日立・三菱重・東芝の原発3社、海外案件暗礁で苦境 最先端技術や人材の喪失懸念 (2/3ページ)

 日本は原発輸出を成長戦略の柱と位置付け、官民一体でベトナムでの受注を目指してきた。既に日本原子力発電が事業化調査に入り、技術者の研修も受け入れていただけに、打撃は大きい。

 一方、ベトナムとともに日本の受注が有力視されるトルコでは、7月にクーデター未遂が起きるなど、政情不安が懸念されている。トルコでは、三菱重工・アレバ連合が4基を受注する見通しだが、まだ事業化調査は終わっていない。
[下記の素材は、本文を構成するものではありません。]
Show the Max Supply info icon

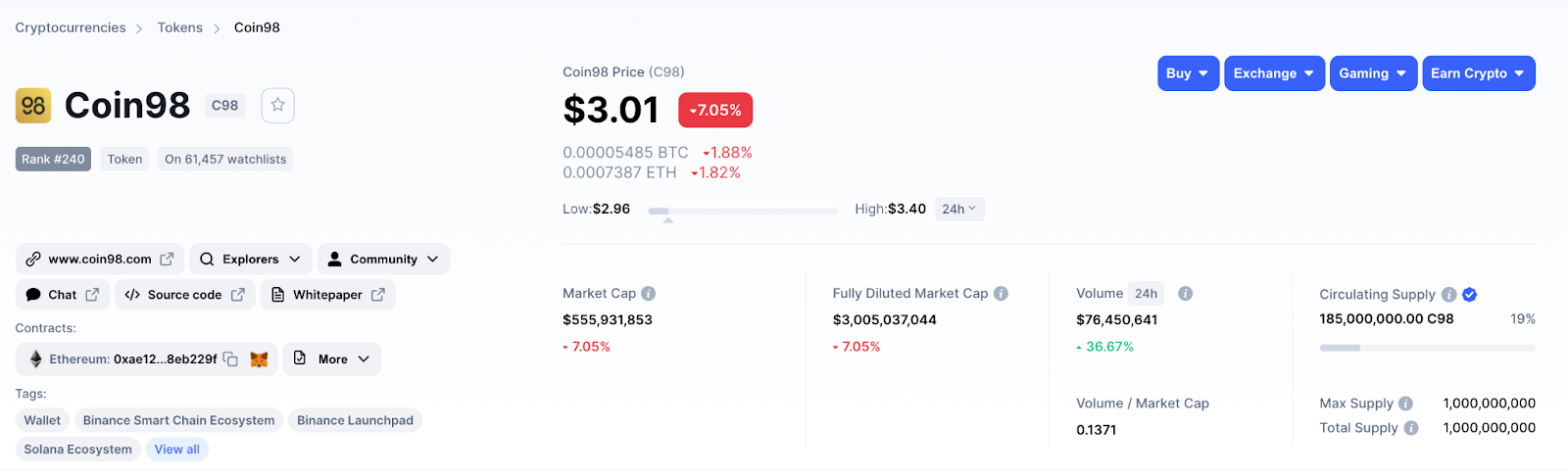pos(1405,403)
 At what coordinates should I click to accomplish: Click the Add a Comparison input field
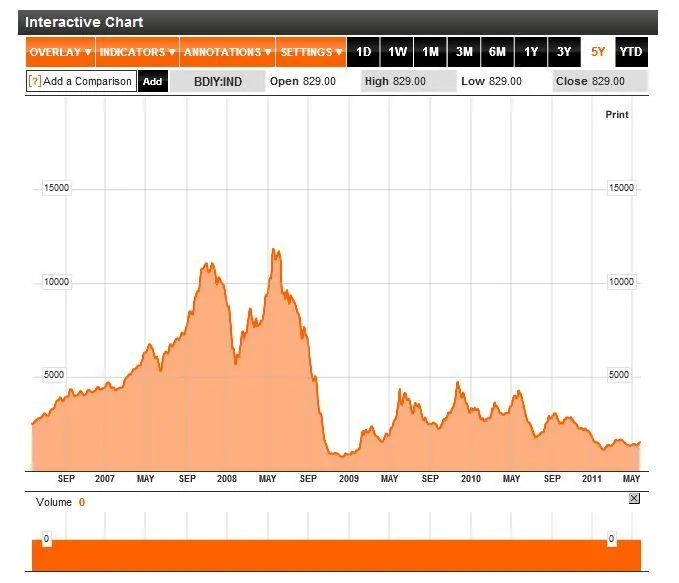(87, 82)
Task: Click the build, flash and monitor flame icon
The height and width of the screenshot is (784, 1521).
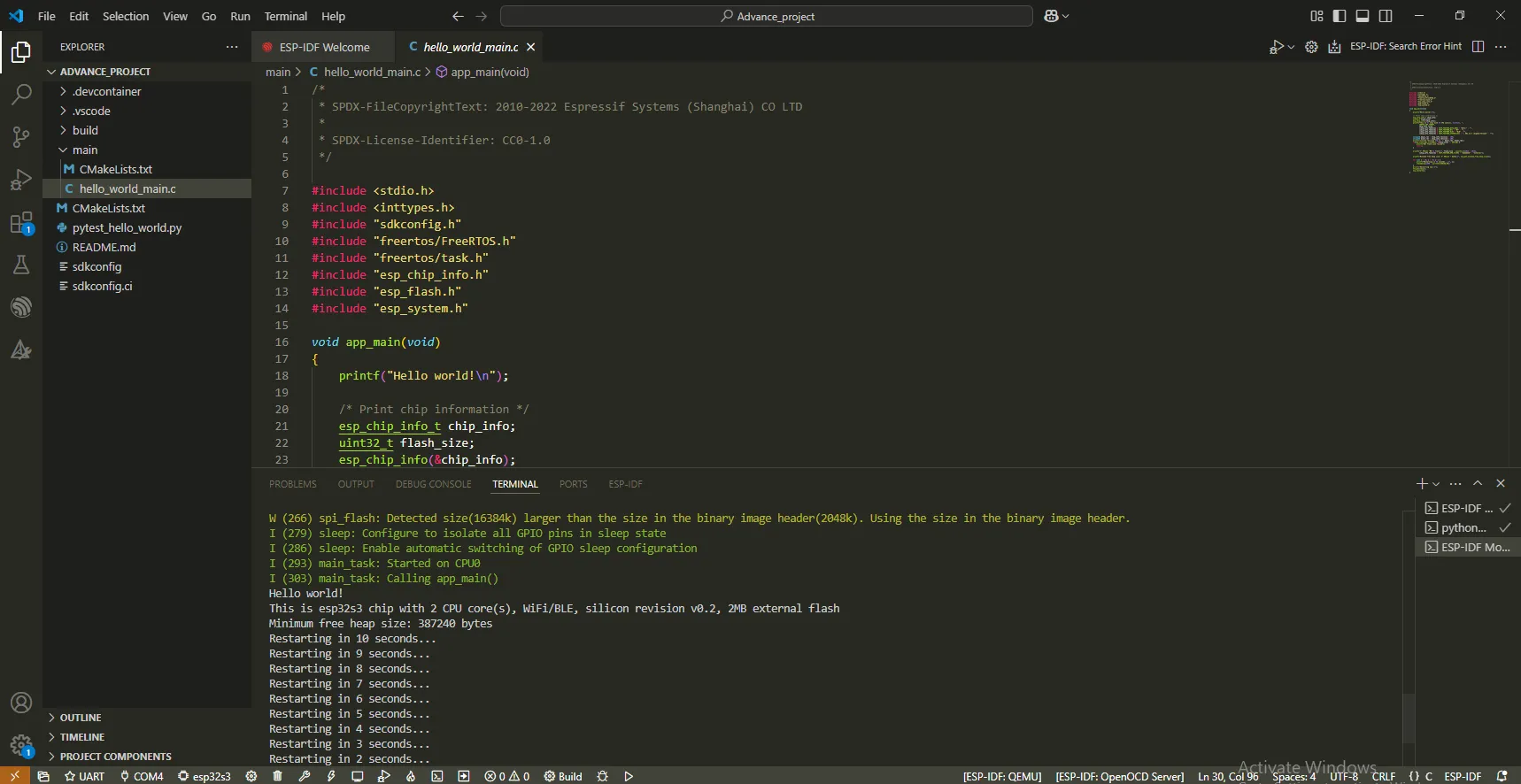Action: click(411, 776)
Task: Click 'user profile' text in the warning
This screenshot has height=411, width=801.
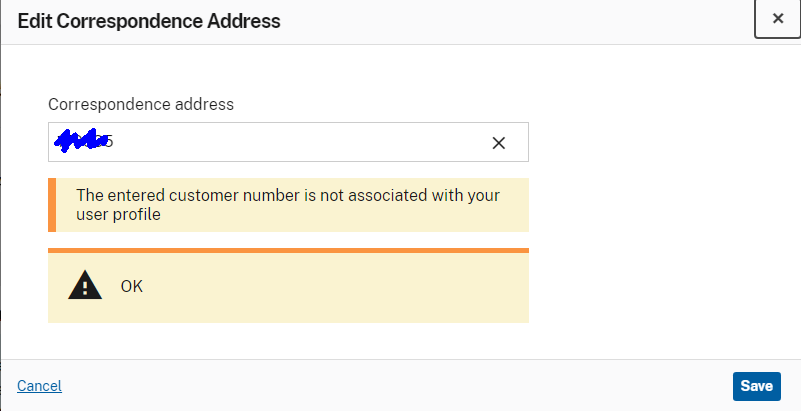Action: pos(118,214)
日立がビサギナス原発建設の優先交渉権を得ているリトアニアでも、10月の議会選で反原発を掲げる野党が第一党に躍進し、計画の頓挫が危惧されている。

 そのうえ、11日に日本と原子力協定を結んだインドも、原発メーカーにも事故責任を負わせる原子力損害賠償法が壁となっている。

 このため、東芝子会社の米ウェスチングハウスが6基の受注を内定しているのを除けば、各社とも売り込みに二の足を踏んでいるのが実情。比較的順調なのは、日立と東芝が現地の発電事業会社を買収し、それぞれ4~6基、3基の建設を推進している英国ぐらいだ。